Supplied material =
• • •
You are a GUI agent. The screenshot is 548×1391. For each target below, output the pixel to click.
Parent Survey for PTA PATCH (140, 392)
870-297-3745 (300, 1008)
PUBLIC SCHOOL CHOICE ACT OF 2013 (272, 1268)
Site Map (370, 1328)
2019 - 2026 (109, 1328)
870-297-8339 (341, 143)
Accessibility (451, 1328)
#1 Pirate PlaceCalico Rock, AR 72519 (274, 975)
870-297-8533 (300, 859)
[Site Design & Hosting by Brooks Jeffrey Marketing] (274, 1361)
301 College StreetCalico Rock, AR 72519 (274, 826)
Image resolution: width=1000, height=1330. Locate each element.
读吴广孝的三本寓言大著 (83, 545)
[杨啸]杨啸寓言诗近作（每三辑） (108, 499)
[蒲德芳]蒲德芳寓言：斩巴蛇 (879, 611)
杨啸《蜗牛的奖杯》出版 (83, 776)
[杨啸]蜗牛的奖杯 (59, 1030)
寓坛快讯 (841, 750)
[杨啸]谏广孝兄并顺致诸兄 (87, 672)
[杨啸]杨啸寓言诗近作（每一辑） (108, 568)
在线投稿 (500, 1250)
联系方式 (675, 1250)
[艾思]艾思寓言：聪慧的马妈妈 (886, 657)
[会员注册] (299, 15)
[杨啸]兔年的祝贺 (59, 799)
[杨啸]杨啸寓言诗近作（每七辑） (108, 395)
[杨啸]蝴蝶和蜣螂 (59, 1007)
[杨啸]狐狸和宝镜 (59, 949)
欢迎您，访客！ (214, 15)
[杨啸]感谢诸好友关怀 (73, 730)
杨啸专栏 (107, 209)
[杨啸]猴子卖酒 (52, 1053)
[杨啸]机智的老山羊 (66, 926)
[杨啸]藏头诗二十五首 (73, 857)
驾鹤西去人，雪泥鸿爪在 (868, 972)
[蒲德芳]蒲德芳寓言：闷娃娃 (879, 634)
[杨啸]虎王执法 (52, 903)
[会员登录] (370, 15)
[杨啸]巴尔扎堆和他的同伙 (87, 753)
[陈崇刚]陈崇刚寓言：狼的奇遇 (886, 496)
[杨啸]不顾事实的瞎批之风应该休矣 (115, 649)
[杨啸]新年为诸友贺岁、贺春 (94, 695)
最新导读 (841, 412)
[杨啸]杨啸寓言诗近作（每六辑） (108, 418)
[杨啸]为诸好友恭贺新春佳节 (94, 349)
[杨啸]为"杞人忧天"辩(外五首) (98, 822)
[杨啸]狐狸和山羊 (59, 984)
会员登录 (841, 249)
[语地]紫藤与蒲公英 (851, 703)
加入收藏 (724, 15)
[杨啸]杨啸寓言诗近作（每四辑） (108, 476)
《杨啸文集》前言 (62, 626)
• • •
Return every line of the data above that contains the string "杨啸寓言诗近作", matching case exactly.

Solution =
[杨啸]杨啸寓言诗近作（每三辑） (108, 499)
[杨啸]杨啸寓言诗近作（每一辑） (108, 568)
[杨啸]杨啸寓言诗近作（每七辑） (108, 395)
[杨啸]杨啸寓言诗近作（每六辑） (108, 418)
[杨啸]杨啸寓言诗近作（每四辑） (108, 476)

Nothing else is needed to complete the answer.